Blackstone Group annuls its plans to acquire a 40% stake in mobile surveillance developer NSO Group

It would appear that the talks were annulled midst a series of complaints over the usage of spyware developed by the NSO Group and how these would reflect on Blackstone.

According to sources familiar with the matter at hand, the Blackstone Group has pulled out of advanced talks to acquire a stake in Israel’s NSO Group, a software company which develops surveillance software midst criticism from digital privacy activists.

According to two sources familiar with the discussions, the talks between Blackstone and NSO ended without reaching an agreement.

Israel’s Calcalist business newspaper had reported last month that Blackstone was in talks with the NSO Group to acquire a 40% stake, worth $400 million, in the privately held Israeli company.

News of these talks had prompted complaints from Citizen Lab at the University of Toronto’s Munk School of Global Affairs and digital-rights group Access Now, which alleged that the Mexican government had used NSO’s Pegasus mobile spyware to illegally target private citizens.

Although Mexican President Enrique Pena Nieto was quick to portray these accusations as false, the Mexico’s government is however investigating the claims.
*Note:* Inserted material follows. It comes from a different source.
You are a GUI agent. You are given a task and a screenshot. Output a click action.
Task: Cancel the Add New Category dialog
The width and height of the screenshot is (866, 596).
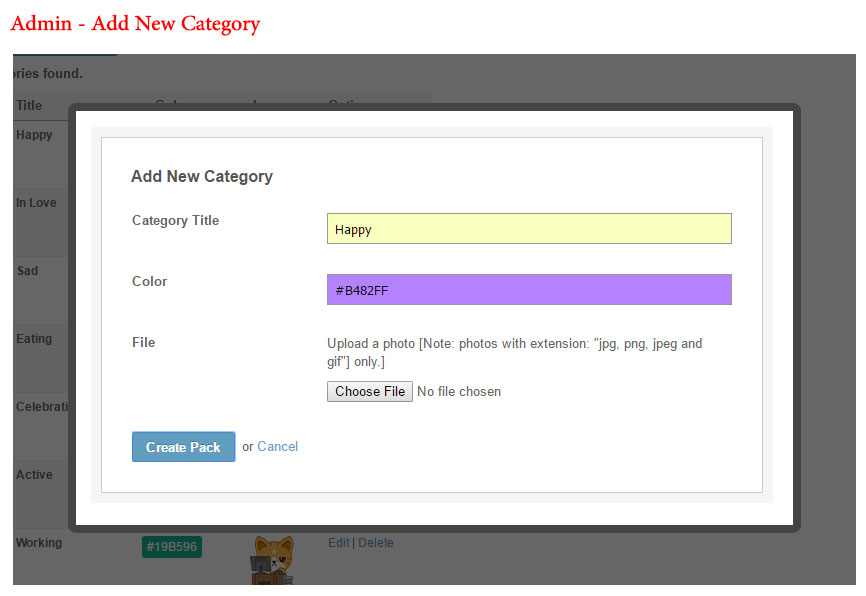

The sources preferred the cover of anonymity since they were not authorized to publicly speak on the matter. They even declined to say when the discussions ended or if the protests had caused the deal to fall through.

Last month, Access Now launched a petition urging Blackstone to its drop plans to acquire a stake in NSO and its surveillance technology.

Similarly, last month Citizen Lab also separately asked Blackstone’s board to consider the human rights and ethical implications of investing in NSO.

John Scott-Railton, a researcher at Citizen Lab, said he was pleased that the talks failed to result in a deal.

“NSO’s spyware has a documented abuse potential, and the list of cases continues to grow,” said Scott-Railton. “Serious investors who have done their due diligence may be thinking twice about just how problematic this category of investments could be to their image and their bottom line.”